= Sir Anerood Jugnauth Bridge =

Bridge in Mauritius

Sir Anerood Jugnauth Bridge (SAJ Bridge) is an extradosed bridge in northwestern Mauritius. It carries the M1 motorway and the A1 road across the Grand River North West valley between Chebel and Sorèze. The bridge is the highest in Mauritius and was described at its inauguration as the first bridge of its type in the Sub-Saharan region.

Named after former prime minister and president Anerood Jugnauth, the bridge was constructed between 2018 and 2024 as part of the A1–M1 Link Road project. It officially opened to traffic on 11 March 2024 and was built to improve transport between western, central and northern Mauritius while reducing congestion on existing roads.

==History==
The bridge forms part of the Government of Mauritius' Road Decongestion Programme. Construction began on 11 April 2018 with the aim of creating a direct connection between the A1 road and the M1 motorway.

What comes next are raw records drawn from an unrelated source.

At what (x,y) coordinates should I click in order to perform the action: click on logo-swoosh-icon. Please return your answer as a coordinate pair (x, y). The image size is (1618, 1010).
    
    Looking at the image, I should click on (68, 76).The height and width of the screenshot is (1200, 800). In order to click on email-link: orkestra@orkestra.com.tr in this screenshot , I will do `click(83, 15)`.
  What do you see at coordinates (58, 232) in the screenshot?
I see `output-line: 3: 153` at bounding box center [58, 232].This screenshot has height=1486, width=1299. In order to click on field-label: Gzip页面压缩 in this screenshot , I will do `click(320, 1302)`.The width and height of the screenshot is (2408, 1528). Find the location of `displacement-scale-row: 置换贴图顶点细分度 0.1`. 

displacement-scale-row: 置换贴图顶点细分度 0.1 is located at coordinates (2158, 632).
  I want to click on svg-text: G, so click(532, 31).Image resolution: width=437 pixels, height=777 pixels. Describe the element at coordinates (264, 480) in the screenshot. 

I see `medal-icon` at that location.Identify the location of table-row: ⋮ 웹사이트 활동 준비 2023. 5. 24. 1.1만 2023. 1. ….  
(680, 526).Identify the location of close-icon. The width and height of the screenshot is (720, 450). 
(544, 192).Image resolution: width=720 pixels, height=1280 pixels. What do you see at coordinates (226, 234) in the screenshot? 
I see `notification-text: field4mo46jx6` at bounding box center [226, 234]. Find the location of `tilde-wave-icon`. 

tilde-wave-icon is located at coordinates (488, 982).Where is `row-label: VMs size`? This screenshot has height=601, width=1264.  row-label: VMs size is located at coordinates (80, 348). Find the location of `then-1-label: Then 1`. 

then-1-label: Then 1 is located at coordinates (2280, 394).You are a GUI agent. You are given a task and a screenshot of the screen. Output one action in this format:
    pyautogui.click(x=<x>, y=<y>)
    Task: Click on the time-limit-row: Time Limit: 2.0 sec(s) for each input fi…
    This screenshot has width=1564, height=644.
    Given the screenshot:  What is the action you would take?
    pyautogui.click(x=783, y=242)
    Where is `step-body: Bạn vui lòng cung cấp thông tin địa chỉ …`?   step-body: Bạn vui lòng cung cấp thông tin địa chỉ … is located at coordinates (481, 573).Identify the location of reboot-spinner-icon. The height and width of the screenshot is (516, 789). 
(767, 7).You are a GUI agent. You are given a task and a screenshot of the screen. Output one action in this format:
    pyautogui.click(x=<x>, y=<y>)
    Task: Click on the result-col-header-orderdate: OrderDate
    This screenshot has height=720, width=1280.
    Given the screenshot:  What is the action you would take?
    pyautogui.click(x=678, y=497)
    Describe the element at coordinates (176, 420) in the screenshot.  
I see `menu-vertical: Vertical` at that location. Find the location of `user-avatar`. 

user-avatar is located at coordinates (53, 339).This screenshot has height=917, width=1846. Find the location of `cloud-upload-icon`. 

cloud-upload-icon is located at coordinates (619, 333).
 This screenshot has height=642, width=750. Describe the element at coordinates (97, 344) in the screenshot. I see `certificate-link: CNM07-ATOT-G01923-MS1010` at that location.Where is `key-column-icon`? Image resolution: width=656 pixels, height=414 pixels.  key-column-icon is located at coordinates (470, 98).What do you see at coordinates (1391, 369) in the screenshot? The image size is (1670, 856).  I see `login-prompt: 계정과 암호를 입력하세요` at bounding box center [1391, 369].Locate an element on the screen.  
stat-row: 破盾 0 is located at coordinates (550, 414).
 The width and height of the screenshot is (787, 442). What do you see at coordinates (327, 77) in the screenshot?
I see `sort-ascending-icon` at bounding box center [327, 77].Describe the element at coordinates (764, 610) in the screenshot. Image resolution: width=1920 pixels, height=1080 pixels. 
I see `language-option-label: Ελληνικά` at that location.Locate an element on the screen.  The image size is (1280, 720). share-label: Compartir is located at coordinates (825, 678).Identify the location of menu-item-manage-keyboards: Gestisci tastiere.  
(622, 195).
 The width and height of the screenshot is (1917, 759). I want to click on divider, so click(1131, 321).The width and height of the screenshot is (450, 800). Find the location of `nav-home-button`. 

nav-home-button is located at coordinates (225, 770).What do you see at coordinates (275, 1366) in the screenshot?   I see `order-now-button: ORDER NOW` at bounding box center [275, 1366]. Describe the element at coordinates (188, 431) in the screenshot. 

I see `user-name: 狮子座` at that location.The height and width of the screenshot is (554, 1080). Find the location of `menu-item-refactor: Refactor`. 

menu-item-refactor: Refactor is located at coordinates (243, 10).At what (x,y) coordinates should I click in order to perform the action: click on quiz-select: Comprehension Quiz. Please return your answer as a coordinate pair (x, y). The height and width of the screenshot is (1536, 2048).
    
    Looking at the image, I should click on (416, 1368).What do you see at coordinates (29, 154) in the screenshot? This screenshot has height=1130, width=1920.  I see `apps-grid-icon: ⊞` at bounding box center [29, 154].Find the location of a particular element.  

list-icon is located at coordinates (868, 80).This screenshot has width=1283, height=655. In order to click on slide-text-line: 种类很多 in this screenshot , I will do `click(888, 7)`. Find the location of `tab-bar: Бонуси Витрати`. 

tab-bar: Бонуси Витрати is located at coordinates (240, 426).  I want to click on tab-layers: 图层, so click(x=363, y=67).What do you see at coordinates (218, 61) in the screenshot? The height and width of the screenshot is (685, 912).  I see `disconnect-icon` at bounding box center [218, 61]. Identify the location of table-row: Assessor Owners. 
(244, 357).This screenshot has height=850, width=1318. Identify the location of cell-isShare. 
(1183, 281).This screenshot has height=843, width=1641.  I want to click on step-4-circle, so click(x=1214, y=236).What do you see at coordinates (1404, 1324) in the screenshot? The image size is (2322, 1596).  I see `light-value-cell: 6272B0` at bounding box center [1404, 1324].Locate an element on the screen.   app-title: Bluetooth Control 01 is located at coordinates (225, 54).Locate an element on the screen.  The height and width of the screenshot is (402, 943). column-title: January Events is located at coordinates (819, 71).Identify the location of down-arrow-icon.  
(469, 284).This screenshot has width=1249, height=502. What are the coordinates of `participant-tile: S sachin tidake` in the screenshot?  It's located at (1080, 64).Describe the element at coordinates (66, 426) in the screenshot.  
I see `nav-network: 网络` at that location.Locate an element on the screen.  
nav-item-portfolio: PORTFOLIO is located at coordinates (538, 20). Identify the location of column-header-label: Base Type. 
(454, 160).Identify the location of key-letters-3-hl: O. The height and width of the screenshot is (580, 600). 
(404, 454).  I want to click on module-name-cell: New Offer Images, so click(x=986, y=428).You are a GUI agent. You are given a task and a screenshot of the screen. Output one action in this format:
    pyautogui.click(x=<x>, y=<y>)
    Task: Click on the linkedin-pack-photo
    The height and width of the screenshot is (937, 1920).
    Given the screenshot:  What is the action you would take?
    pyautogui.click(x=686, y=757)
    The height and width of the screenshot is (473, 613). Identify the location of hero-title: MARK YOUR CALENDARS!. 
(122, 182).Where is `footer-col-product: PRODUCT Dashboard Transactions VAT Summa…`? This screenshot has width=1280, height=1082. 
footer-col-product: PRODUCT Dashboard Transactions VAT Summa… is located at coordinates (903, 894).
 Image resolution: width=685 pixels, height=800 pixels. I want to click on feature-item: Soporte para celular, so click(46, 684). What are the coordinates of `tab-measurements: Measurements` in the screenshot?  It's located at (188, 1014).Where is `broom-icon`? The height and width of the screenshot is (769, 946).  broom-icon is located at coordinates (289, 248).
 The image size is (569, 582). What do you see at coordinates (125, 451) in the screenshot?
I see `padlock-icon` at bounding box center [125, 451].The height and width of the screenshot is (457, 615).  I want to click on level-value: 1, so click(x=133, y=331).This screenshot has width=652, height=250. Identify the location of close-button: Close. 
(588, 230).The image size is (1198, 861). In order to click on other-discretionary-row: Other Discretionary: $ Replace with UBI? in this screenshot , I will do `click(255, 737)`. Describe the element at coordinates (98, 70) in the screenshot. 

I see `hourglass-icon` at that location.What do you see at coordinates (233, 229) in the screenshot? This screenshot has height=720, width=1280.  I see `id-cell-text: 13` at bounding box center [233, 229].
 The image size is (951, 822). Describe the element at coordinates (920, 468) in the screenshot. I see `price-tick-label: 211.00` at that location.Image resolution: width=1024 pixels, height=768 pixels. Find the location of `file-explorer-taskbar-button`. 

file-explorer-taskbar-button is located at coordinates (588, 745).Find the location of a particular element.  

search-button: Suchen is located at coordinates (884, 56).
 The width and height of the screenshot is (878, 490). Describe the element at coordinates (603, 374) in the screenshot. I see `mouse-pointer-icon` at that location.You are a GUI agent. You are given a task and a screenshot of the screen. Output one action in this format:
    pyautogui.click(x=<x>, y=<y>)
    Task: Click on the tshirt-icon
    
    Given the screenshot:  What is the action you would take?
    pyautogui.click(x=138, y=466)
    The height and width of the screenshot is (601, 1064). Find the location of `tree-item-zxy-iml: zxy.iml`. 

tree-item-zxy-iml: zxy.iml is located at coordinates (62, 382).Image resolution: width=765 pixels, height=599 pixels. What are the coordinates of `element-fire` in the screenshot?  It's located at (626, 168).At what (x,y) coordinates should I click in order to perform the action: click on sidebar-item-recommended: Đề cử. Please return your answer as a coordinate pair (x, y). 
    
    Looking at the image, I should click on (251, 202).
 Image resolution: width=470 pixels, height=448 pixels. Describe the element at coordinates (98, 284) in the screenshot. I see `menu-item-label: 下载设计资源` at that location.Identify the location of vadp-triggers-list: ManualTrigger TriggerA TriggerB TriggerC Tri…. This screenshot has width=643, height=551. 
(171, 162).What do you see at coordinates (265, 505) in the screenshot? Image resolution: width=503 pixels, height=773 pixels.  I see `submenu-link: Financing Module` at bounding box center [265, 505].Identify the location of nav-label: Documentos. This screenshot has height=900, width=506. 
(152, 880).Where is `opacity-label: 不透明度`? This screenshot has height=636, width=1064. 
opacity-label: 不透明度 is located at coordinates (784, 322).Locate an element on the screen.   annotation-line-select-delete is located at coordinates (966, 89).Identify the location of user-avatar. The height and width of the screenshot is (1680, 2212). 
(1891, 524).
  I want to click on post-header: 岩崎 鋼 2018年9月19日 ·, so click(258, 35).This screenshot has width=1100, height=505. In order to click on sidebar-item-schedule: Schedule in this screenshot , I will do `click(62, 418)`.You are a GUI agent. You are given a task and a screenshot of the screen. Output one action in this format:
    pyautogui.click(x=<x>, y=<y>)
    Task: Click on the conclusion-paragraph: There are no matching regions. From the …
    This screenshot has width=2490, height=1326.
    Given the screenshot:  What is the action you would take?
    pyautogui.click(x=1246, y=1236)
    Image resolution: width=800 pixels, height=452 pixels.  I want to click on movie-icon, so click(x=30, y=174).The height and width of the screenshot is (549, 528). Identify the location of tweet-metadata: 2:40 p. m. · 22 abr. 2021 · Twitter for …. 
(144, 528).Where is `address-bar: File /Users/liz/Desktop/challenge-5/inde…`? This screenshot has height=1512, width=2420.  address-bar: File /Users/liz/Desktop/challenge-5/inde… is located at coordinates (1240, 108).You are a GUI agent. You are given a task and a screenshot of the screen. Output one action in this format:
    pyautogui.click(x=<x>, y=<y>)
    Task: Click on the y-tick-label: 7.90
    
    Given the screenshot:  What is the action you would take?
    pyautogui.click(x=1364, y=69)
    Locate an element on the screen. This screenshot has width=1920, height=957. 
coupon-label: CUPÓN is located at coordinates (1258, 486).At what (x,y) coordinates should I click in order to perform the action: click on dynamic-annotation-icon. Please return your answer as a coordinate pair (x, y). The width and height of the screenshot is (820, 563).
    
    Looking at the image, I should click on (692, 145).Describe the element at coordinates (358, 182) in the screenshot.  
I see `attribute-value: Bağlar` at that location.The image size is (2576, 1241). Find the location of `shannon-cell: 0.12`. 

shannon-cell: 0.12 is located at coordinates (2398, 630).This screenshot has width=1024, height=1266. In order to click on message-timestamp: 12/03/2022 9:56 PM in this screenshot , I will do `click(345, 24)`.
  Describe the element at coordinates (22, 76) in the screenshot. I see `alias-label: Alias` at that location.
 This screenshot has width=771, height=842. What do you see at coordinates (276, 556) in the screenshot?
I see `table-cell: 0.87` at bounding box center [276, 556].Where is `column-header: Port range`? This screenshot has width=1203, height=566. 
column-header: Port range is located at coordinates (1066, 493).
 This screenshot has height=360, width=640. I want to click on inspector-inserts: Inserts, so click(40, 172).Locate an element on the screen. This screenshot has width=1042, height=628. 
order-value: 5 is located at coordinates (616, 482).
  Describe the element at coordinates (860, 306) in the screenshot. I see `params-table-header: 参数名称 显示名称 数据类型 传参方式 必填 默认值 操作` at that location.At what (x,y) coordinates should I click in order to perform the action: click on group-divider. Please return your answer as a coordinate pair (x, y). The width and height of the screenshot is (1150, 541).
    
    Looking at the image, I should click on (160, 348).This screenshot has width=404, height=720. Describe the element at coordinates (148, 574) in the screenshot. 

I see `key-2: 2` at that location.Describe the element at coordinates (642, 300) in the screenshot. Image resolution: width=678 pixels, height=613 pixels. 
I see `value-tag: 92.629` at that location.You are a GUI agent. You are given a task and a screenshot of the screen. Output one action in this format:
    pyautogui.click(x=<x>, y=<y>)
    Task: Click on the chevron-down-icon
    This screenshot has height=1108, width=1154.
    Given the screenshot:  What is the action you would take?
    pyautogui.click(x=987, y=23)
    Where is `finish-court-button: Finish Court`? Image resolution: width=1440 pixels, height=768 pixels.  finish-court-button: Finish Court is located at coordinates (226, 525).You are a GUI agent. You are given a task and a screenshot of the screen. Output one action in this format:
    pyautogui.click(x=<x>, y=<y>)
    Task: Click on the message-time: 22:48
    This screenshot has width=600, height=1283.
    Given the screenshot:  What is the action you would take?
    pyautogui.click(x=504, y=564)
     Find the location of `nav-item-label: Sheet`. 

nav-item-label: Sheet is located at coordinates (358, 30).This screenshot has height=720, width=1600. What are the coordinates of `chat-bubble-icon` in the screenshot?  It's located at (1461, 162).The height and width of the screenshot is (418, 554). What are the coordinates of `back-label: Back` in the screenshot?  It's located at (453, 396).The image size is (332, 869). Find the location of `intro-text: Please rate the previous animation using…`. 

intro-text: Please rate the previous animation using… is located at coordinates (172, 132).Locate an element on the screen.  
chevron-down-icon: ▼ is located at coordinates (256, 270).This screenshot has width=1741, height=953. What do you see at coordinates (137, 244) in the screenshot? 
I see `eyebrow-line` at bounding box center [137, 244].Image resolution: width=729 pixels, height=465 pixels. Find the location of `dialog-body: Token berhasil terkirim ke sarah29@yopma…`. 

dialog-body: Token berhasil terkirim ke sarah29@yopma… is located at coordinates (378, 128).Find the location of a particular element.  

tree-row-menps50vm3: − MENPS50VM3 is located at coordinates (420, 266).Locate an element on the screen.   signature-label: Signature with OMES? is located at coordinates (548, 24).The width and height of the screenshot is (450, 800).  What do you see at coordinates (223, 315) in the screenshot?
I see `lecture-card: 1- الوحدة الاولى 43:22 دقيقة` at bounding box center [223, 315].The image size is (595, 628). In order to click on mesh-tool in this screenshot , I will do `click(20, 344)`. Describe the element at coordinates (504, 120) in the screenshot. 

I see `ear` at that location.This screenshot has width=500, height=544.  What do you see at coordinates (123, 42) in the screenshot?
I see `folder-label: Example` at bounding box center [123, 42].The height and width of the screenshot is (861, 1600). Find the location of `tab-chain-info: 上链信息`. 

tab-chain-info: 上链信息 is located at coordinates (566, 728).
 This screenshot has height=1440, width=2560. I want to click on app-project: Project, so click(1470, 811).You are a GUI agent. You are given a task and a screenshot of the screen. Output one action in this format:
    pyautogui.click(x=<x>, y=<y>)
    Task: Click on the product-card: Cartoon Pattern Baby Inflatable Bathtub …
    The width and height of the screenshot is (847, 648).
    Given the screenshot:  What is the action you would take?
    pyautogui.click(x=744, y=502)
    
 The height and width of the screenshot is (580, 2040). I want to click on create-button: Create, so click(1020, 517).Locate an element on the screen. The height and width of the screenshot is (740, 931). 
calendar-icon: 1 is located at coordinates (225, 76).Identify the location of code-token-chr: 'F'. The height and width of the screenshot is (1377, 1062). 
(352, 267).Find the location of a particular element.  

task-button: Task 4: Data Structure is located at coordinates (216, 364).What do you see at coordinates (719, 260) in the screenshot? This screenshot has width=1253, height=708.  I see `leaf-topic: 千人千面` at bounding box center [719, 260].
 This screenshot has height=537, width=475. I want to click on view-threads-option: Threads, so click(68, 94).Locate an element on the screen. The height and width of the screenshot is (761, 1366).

The project cost approximately Rs 1.786 billion and encountered delays due to the technical complexity of the structure, the COVID-19 pandemic and land acquisition issues before being completed in February 2024.

The bridge was inaugurated on 10 March 2024 and opened to motorists the following day.

==Design==
The SAJ Bridge is an extradosed bridge measuring approximately 330 m in length and 120 m above the valley floor, making it the highest bridge in Mauritius.

Its design incorporates two pylons supporting the bridge deck with seven cable stays on each pylon. The bridge was designed with international engineering expertise and is the only bridge of its type in the western Indian Ocean.

==Impact==
The bridge provides a direct crossing of the Grand River North West valley, reducing travel times between western Mauritius, the central plateau and Port Louis. It forms a key component of the national road network and was built to improve traffic flow while reducing fuel consumption and congestion on surrounding roads.

Following its opening, the Minister of National Infrastructure reported in the National Assembly that traffic volumes had decreased on several major roads and junctions, with shorter travel times recorded during peak hours.